Only lines that contain the string "Toggle" should be returned from the material below.

Start of Data shown

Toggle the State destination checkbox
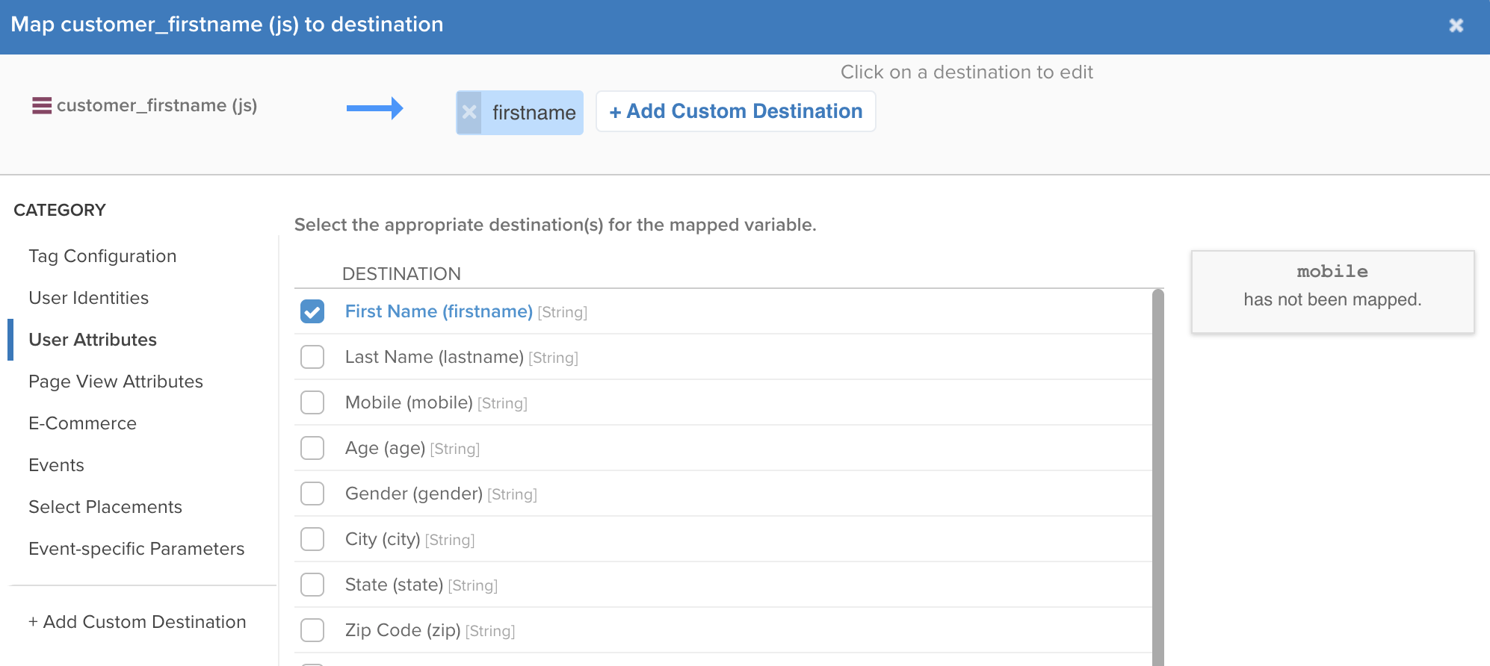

End of Data shown
Start of Data shown

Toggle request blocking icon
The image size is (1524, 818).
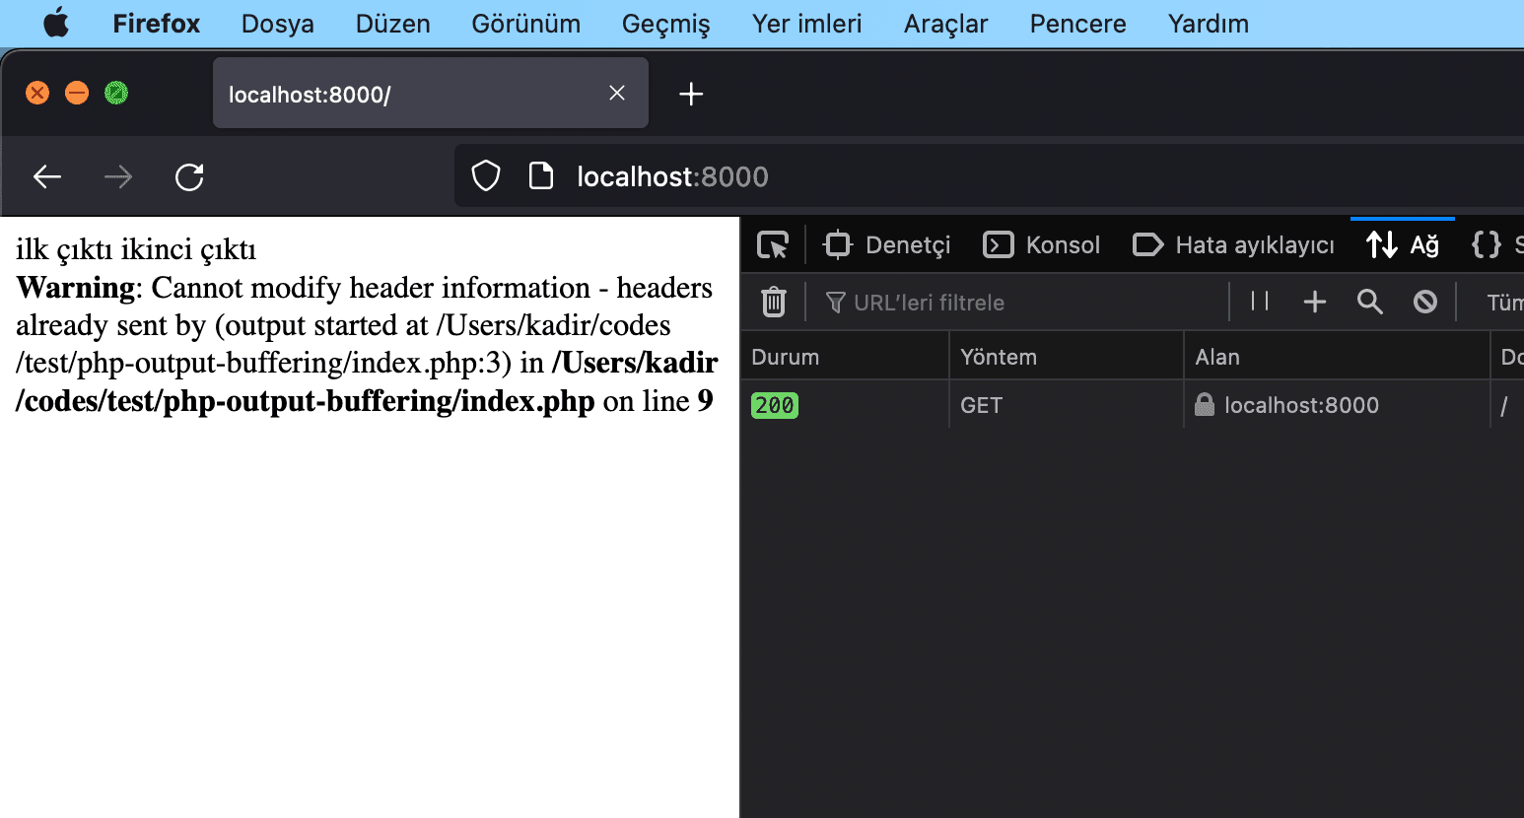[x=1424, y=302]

End of Data shown
Start of Data shown

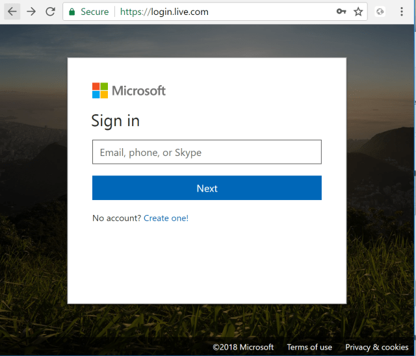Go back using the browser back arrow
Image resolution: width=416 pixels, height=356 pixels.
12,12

End of Data shown

**Solution for this problem:**
Toggle the State destination checkbox
Toggle request blocking icon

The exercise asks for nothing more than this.